Segment Start: Selected passage

Expansion Into Disease Management

Biotricity is currently focused on the ambulatory cardiac monitoring market, which Al-Siddiq said is about $5.5 billion. He said the company plans to expand into disease management and implantable device management over the next two to three years, using its existing cardiology customer base.

Al-Siddiq said Biotricity has about 2,500 physicians using its product across 35 states. He said the company plans to upsell disease management and implantable monitoring tools to those customers rather than shift away from ambulatory cardiac monitoring.

He said disease management revenue has already begun appearing in the company’s platform, with about $500,000 last year. Biotricity expects about $1 million from disease management this year and roughly $100,000 from the implantable side, according to Al-Siddiq.

Longer term, Al-Siddiq said the company expects disease management and implantable monitoring to each grow to the same size as its ambulatory cardiac monitoring business, though he noted that will take time.

Segment End: Selected passage
Segment Start: Material provided

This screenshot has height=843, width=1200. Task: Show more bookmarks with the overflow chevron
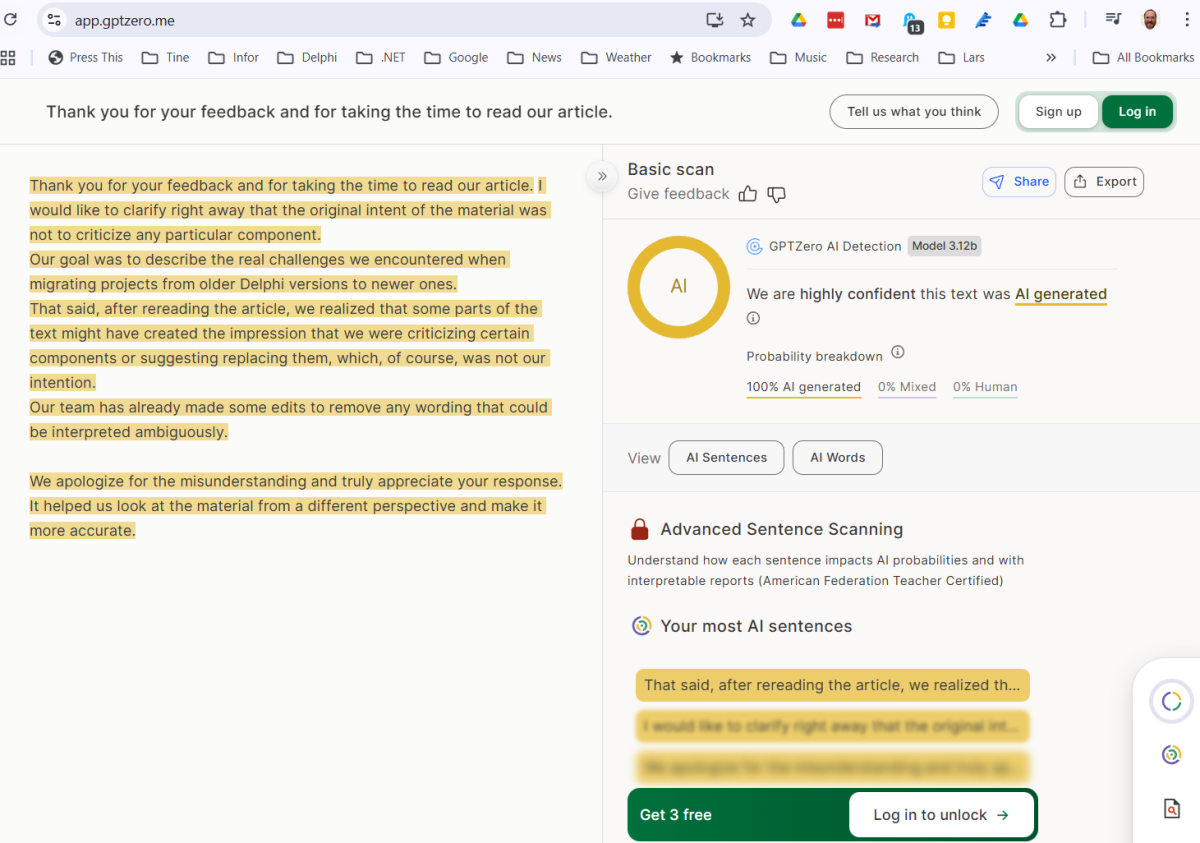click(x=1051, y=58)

Segment End: Material provided
Segment Start: Material provided

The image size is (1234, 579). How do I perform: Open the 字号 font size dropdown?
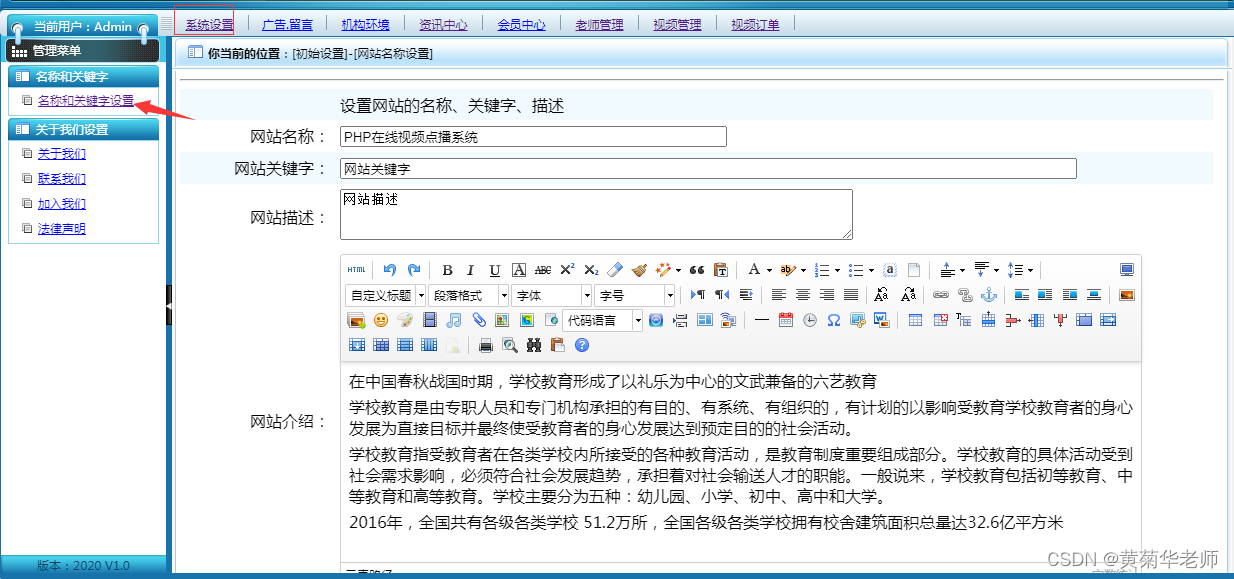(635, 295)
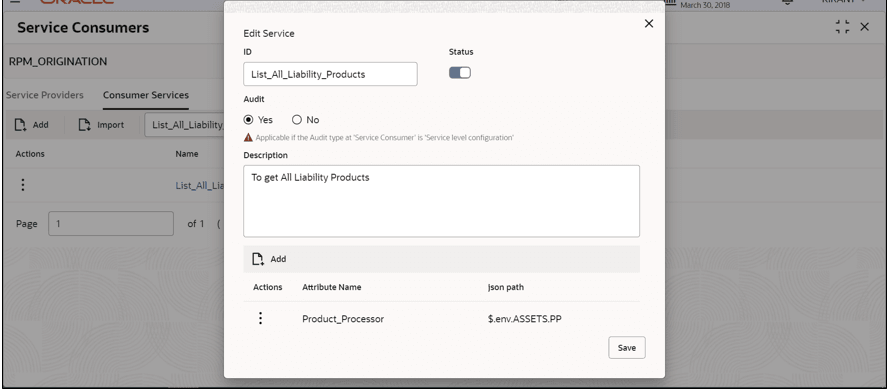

Segment End: Material provided
Segment Start: Material provided

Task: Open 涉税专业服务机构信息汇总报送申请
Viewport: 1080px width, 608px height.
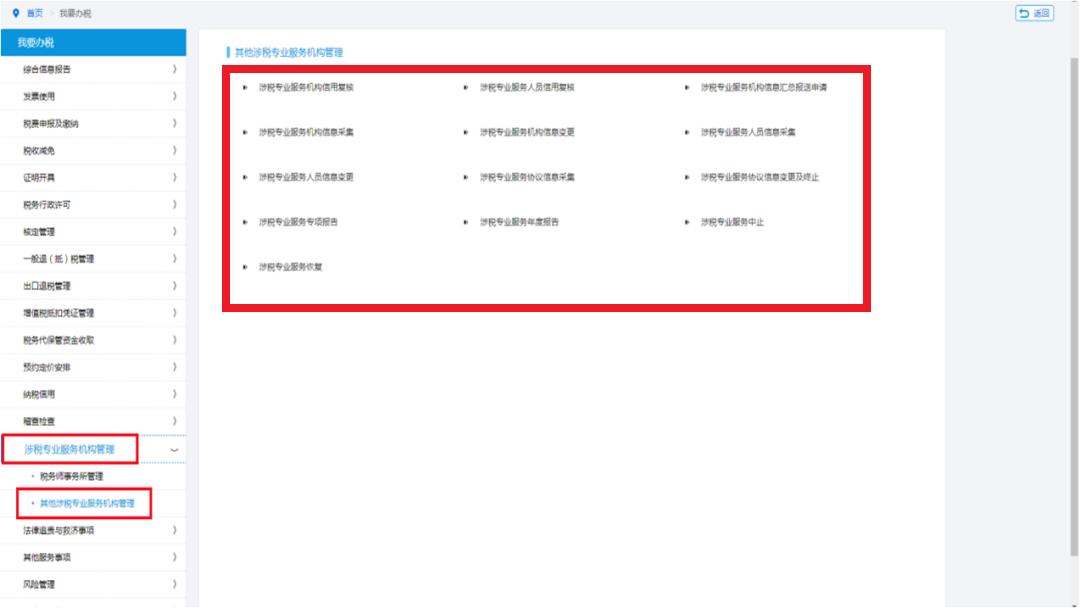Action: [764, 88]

Segment End: Material provided

> _Work request 1_:
Decide whether each statement below agrees with the Biotricity passage. Answer yes or no for each and quote the deciding words of the text.
(a) About 2,500 physicians across 35 states use Biotricity's product.
(b) Biotricity plans to move away from ambulatory cardiac monitoring.
(c) Disease management brought in about $500,000 last year.
> _Work request 2_:
According to the Biotricity passage, how much revenue does the company expect from the implantable side this year?
> _Work request 3_:
Rewrite the paragraph of the Biotricity passage that begins "He said disease management revenue" as a short list, keeping its main facts.

> _Answer area 1_:
(a) Yes: "Biotricity has about 2,500 physicians using its product across 35 states."
(b) No: "upsell disease management and implantable monitoring tools to those customers rather than shift away from ambulatory cardiac monitoring."
(c) Yes: "disease management revenue has already begun appearing in the company’s platform, with about $500,000 last year."

> _Answer area 2_:
Roughly $100,000.

> _Answer area 3_:
- Disease management revenue has already begun appearing in Biotricity's platform.
- Last year it came to about $500,000.
- This year Biotricity expects about $1 million from disease management.
- It expects roughly $100,000 from the implantable side.